◆ Excerpt to read ◆
Controlling short-sightedness in children - Cameron Optometry | Cameron Optometry
Controlling short-sightedness in children

Controlling short-sightedness in children

Posted on 17th July 2015

myopia

Myopia Control programme launches in a bid to slow the progression of short-sightedness in children.

We are delighted to be able to announce the launch of our Myopia Control service at Cameron Optometry using our expertise in contact lenses, to significantly reduce the progression of short-sightedness in children. The aim is to ensure by the time they reach adulthood their vision is substantially better than it would be if left untreated and also reducing the chance of a child developing serious eye conditions in later life.

What is myopia?

Myopia is the medical term for short-sightedness, when the eyeball is too long or too powerful, causing objects in the distance to look blurred.

Generally once you have myopia your prescription declines over time, in particular during childhood as the eye develops. If a child is myopic, they are at risk of their vision deteriorating quickly. Not only does this mean reliance on strong glasses, higher levels of myopia are also linked to an increased risk of developing eye diseases such as glaucoma, retinal detachment, macular degeneration and cataract in later life.

What is Myopia Control?

◆ Problems to work on ◆
A: Copy the stretch of the myopia article from "Generally once you" through "is Myopia Control?", and switch "glasses" to "spectacles".
B: Translate this sentence from the myopia article into Spanish: "Myopia is the medical term for short-sightedness, when the eyeball is too long or too powerful, causing objects in the distance to look blurred."
C: Finish out the next part of the myopia article, picking up after its final line.
The records come from a separate source, unrelated to the myopia article.

◆ Listed entries ◆
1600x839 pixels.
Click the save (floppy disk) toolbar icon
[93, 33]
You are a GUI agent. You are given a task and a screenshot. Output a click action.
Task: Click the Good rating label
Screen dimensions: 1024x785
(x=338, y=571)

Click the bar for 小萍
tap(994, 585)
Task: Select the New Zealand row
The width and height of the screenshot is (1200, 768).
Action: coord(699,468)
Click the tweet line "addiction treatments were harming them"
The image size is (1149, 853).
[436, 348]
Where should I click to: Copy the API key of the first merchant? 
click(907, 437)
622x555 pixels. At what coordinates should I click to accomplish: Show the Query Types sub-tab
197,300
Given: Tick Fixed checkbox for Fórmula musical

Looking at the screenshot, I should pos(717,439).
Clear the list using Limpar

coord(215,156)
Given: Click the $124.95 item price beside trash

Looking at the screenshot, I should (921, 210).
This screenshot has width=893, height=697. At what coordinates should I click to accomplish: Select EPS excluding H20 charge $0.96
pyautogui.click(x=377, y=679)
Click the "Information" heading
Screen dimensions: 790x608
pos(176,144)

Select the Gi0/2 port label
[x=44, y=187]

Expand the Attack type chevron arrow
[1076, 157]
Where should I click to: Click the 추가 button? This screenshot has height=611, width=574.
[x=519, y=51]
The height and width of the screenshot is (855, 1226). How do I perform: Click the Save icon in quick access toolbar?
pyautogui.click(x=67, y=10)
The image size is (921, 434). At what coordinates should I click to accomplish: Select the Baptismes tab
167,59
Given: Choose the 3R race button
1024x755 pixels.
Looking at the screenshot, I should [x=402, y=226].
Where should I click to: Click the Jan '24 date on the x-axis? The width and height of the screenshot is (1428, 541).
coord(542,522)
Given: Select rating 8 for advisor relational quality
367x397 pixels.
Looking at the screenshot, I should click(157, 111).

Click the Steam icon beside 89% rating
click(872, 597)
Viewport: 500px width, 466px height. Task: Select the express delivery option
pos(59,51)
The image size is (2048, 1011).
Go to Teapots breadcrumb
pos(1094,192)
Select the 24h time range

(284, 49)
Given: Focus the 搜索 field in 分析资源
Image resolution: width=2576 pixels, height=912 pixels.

◆ Responses ◆
A:
Generally once you have myopia your prescription declines over time, in particular during childhood as the eye develops. If a child is myopic, they are at risk of their vision deteriorating quickly. Not only does this mean reliance on strong spectacles, higher levels of myopia are also linked to an increased risk of developing eye diseases such as glaucoma, retinal detachment, macular degeneration and cataract in later life.

What is Myopia Control?

B: La miopía es el término médico para la vista corta, cuando el globo ocular es demasiado largo o demasiado potente, lo que hace que los objetos lejanos se vean borrosos.

C:
Myopia Control aims to slow the progression of myopia in children through the use of specialised contact lenses. At Cameron Optometry our expertise in contact lenses allows us to provide the most advanced options available based on up to date research, which has found Myopia Control contact lenses can slow the progression of myopia by up to 50%.

How do the contact lenses work?

Myopia Control contact lenses are designed to correct your child’s vision by slowing the process of elongation and enlargement of the eyeball. There are two types of Myopia Control lenses available currently: lenses that are worn only when asleep (orthokeratology) or lenses which are worn during waking hours (multifocals).

It cannot completely halt the progression, however the aim is that by the time your child reaches adulthood their prescription will be significantly less than it would have been if their myopia was left untreated, reducing their risk of serious eye disease in later life.